### EXERCISE PROMPT
Show each line of the listing below that contains the string "legend", reproducing every such line in full.

### RECORDS SHOWN
****

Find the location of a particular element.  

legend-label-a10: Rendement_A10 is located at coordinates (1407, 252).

****

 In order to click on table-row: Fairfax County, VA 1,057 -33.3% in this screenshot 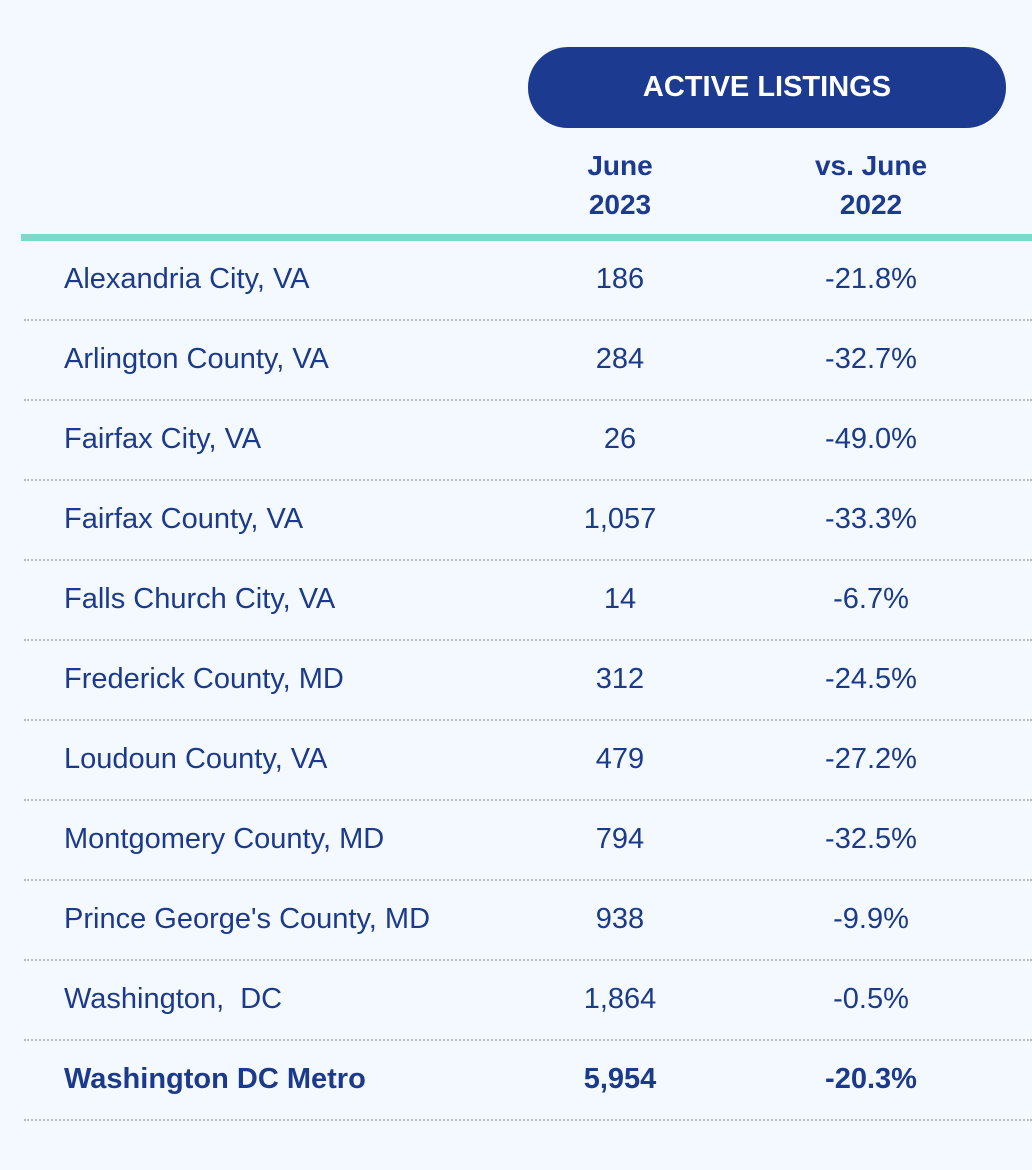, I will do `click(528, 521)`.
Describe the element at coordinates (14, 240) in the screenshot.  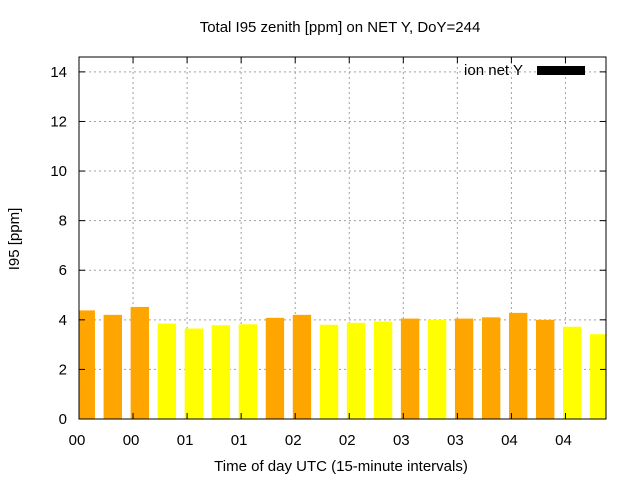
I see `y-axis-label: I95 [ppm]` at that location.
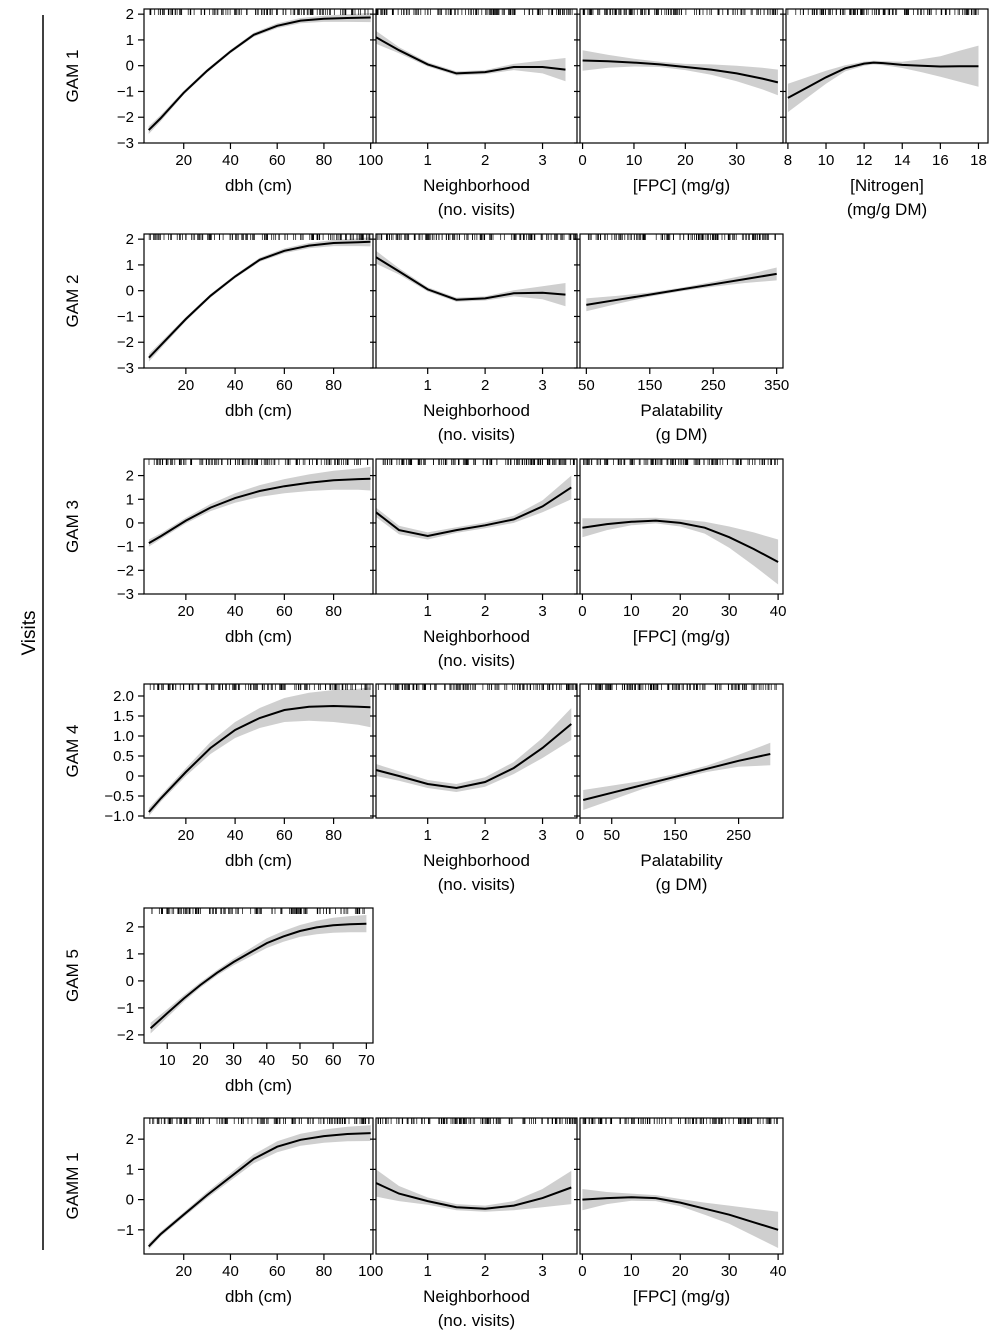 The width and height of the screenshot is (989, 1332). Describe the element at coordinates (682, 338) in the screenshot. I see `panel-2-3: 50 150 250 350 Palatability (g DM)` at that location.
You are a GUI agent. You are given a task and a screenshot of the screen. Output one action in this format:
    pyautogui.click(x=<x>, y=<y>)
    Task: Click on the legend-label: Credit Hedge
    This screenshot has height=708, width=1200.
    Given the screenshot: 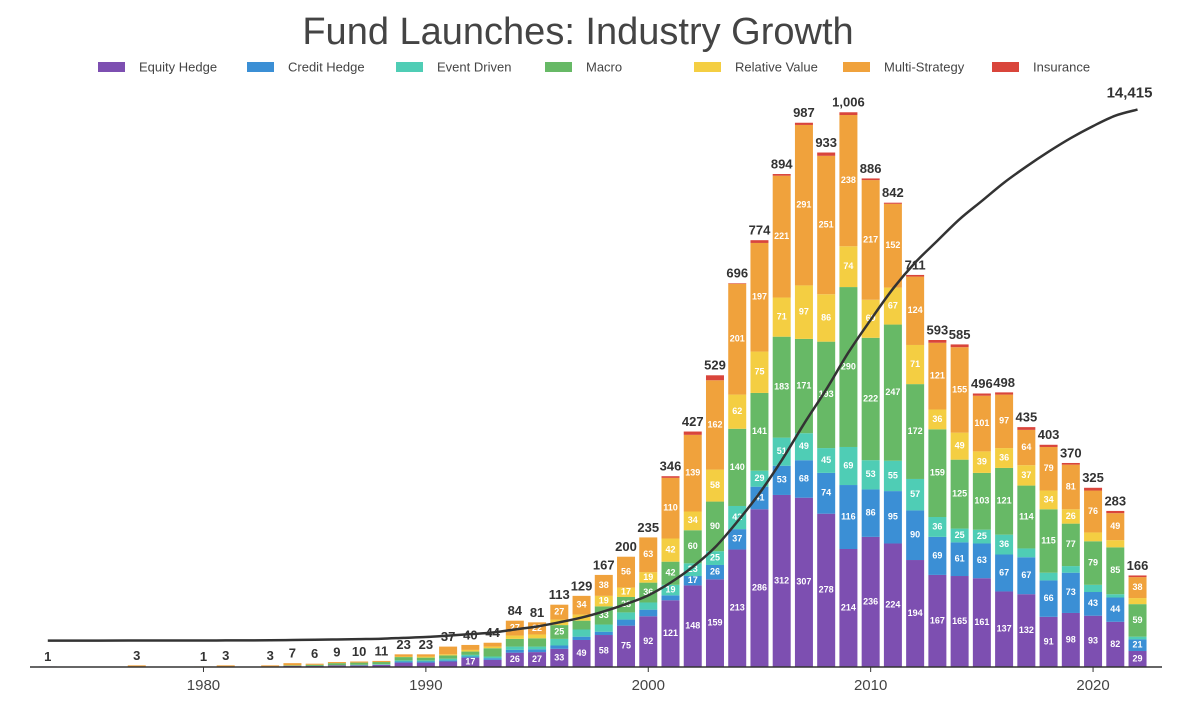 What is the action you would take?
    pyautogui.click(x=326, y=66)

****

### EXERCISE RESPONSE
legend-label-a10: Rendement_A10 is located at coordinates (1407, 252).
    Task: Click on the legend-label: Credit Hedge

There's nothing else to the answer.